It’s not just a beautiful passage; it’s a prescription, for anyone who hears it, on how to love as Christ loves. However, we’ve heard it so many times, we may no longer really hear what it instructs us to do. Now, rework those words to their opposite:
Hate is impatient; Hate is cruel; hate is envious and boastful, arrogant and rude. Hate insists on its own way; it is irritable and resentful; it rejoices in wrongdoing, and rejoices in lies. It bears nothing, believes nothing, despairs of all things and will suffer nothing.
It’s a lot easier to see how one is not loving when we look through the “mirror-mirror” universe. It’s unsettling to discover all the ways in which we fall short of what we are all called to do: to love. It’s dangerous to probe one’s own soul through Scripture, because we will always find both that God loves us, and that we in some way, fight against loving God and our neighbor. It’s just not always easy to hear, or to let ourselves hear. It isn’t that the words have lost their poetry or power, it’s that sometimes the words glide over the brain because they’ve become too familiar, and need to be reheard with new ears.
Looking at the Gospel, where Jesus speaks directly to each of us, have we grown used to Jesus such that we think we know Him? We all know the person of Jesus is kind, loving, generous, the way, the truth and the light. He also shocks. When we grow used to the Gospel, we fail to hear how Jesus always engaged every person He encountered in a way which unsettled. If we’re not there to be challenged by Jesus, we’re just there for the insurance against our own folly, we’re just here for the miracles and the free food. “Nice talk, Jesus. Pass the loaves and fishes please. Throw more manna my way.”

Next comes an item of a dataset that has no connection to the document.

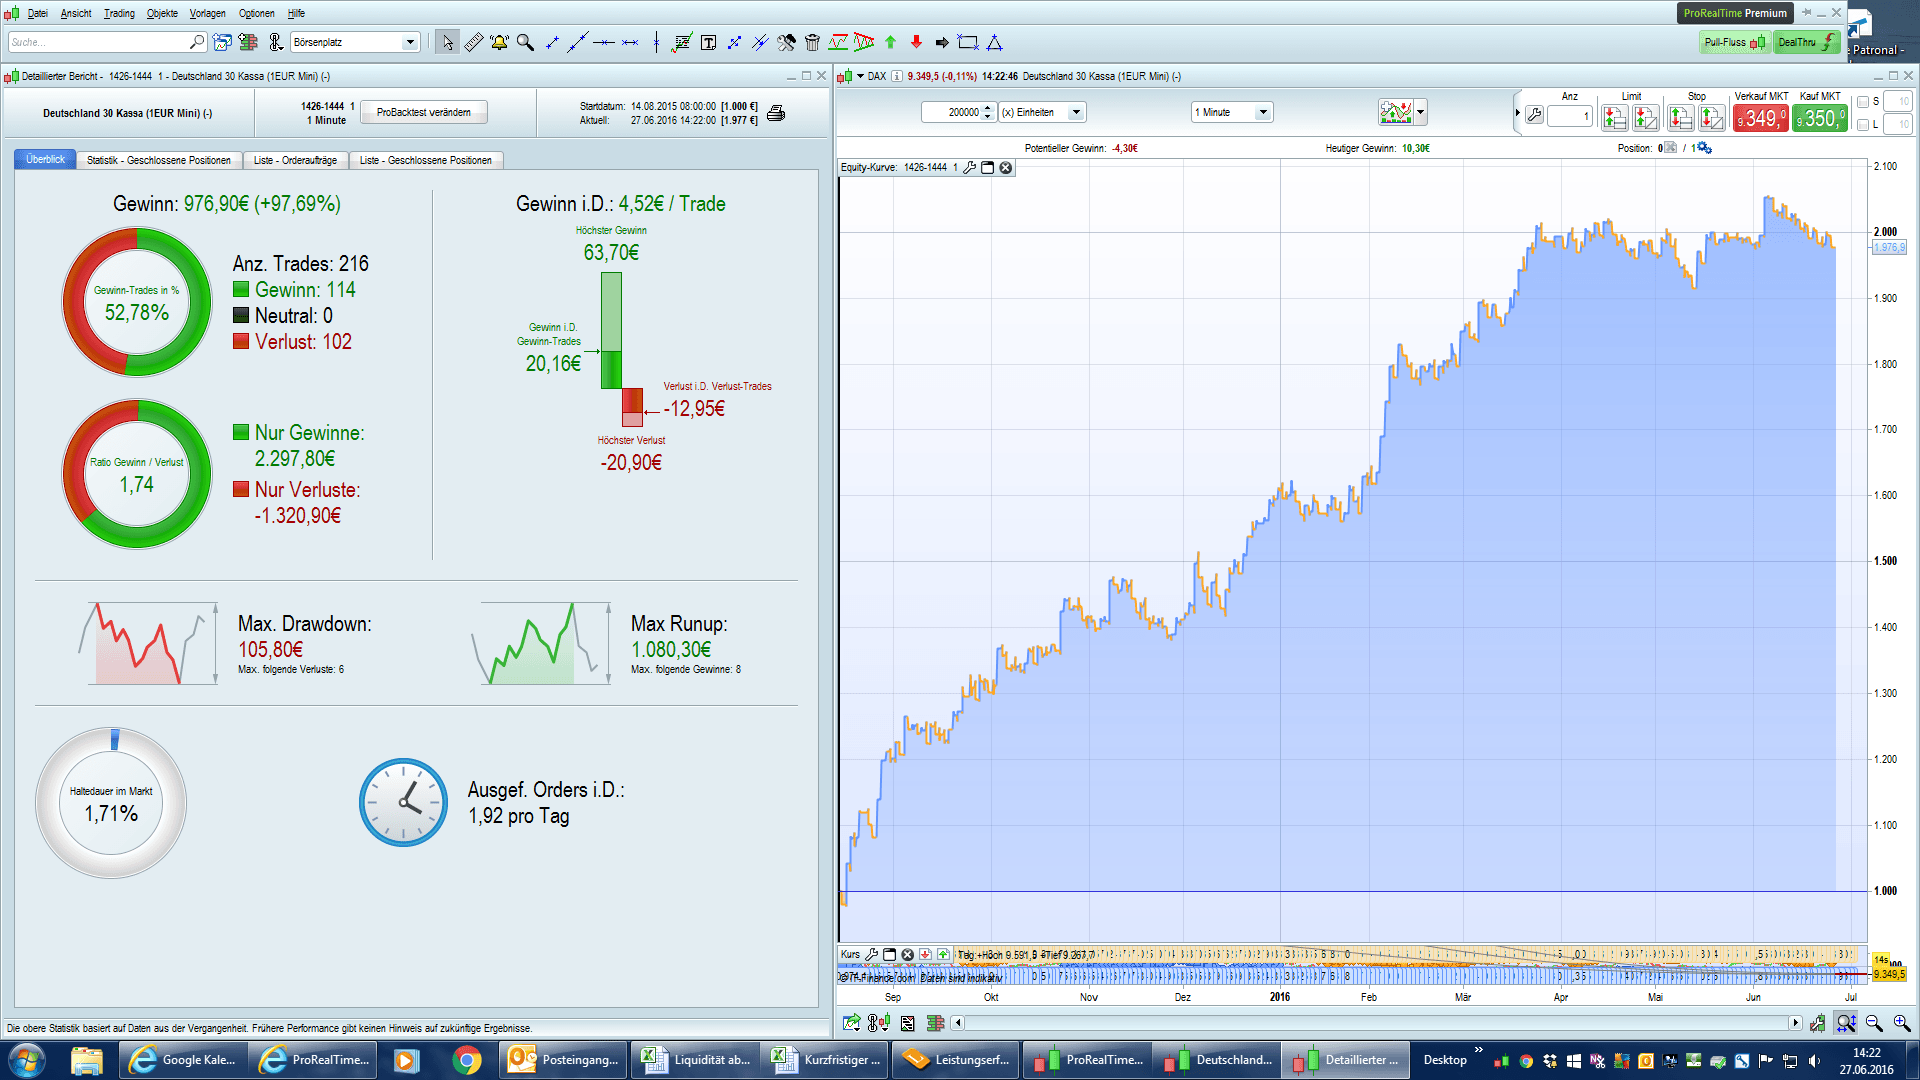Enable the S stop checkbox

pos(1862,102)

There were many back in the time of Jesus who came to hear and see the miracles, but when they really heard his words, “Unless you eat of my flesh and drink of my blood, you have no life within you,” they left. Having seen the miracle of the feeding of five thousand, they still said, “This saying is hard; who can accept it?” Many of his disciples returned to their former way of life and no longer accompanied him.
It’s dangerous to really listen, because Jesus always calls us to more than we thought, more than we thought we needed to give. Jesus always calls us into deeper relationship with the whole Trinity. Jesus always wants to impress into our hearts more of the meaning of these words he says in the Gospel.
If we approach the Gospel as always revealing more of the infinite Mystery of a God who loves of all creatures, each of us, it must unsettle. It will call us to more. It will call us to be lights to the world, but the one thing it won’t do, is let us stay as we are. We will not be able to go back to our former ways of life if we wish to follow Him. It’s an unsettling thing to listen to Jesus, and if you do, you will never be the same, but you will be more who God calls you to be.